=== Listed entries ===

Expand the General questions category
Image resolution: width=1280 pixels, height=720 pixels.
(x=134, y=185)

===
=== Listed entries ===

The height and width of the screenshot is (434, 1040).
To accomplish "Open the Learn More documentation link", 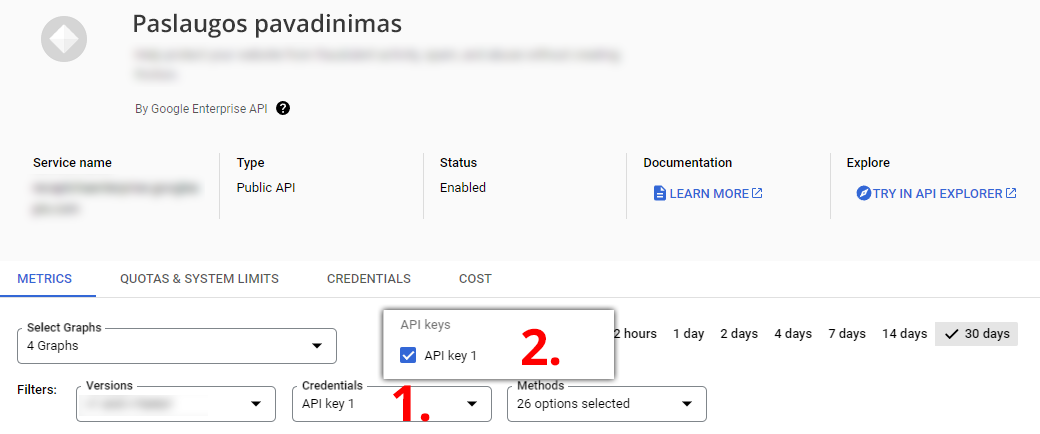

===

■ Exercise directions: What is needed is an exact copy of the lines above, from the one holding "The height and" down to the one holding "the Learn More", with those two included and the pictures left out.

■ Task solution:
The height and width of the screenshot is (434, 1040).
To accomplish "Open the Learn More documentation link", 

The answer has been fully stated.